Novel Fus3- and Ste12-interacting protein FsiA activates cell fusion-related genes in both Ste12-dependent and -independent manners in Ascomycete filamentous fungi.

Abstract

Filamentous fungal cells, unlike yeasts, fuse during vegetative growth. The orthologs of mitogen-activated protein (MAP) kinase Fus3 and transcription factor Ste12 are commonly involved in the regulation of cell fusion. However, the specific regulatory mechanisms underlying cell fusion in filamentous fungi have not been revealed. In the present study, we identified the novel protein FsiA as an AoFus3- and AoSte12-interacting protein in the filamentous fungus Aspergillus oryzae. The expression of AonosA and cell fusion-related genes decreased upon fsiA deletion and increased with fsiA overexpression, indicating that FsiA is a positive regulator of cell fusion.
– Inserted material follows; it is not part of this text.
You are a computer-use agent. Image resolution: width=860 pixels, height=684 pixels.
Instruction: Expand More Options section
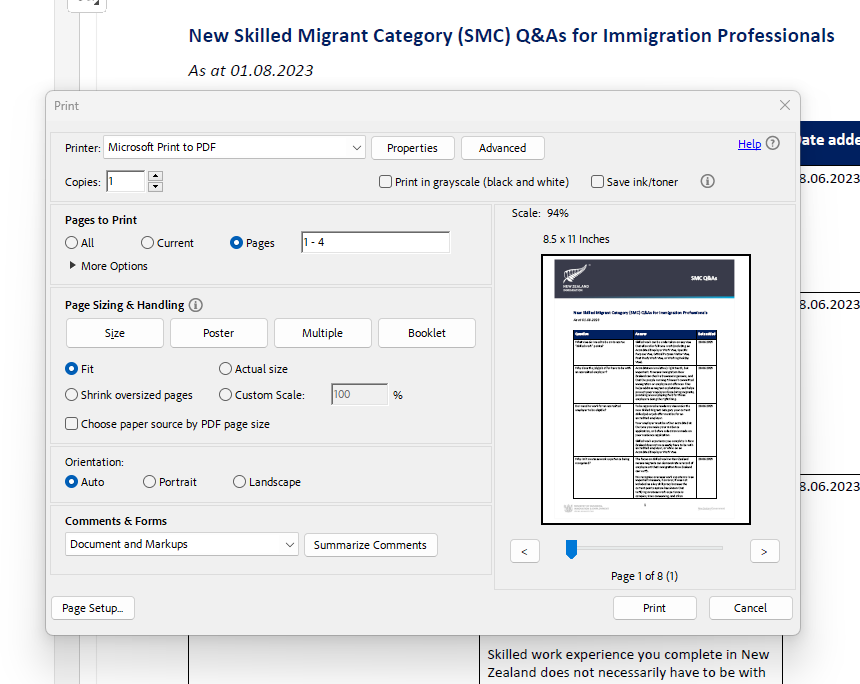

In addition, the induction of cell fusion-related genes by fsiA overexpression was also observed in the Aoste12 deletion mutant, indicating that FsiA can induce the cell fusion-related genes in an AoSte12-independent manner. Surprisingly, the fsiA and Aoste12 double deletion mutant exhibited higher cell fusion efficiency and increased mRNA levels of the cell fusion-related genes as compared to the fsiA single deletion mutant, which revealed that AoSte12 represses the cell fusion-related genes in the fsiA deletion mutant. Taken together, our data demonstrate that FsiA activates the cell fusion-related genes by suppressing the negative function of AoSte12 as well as by an AoSte12-independent mechanism.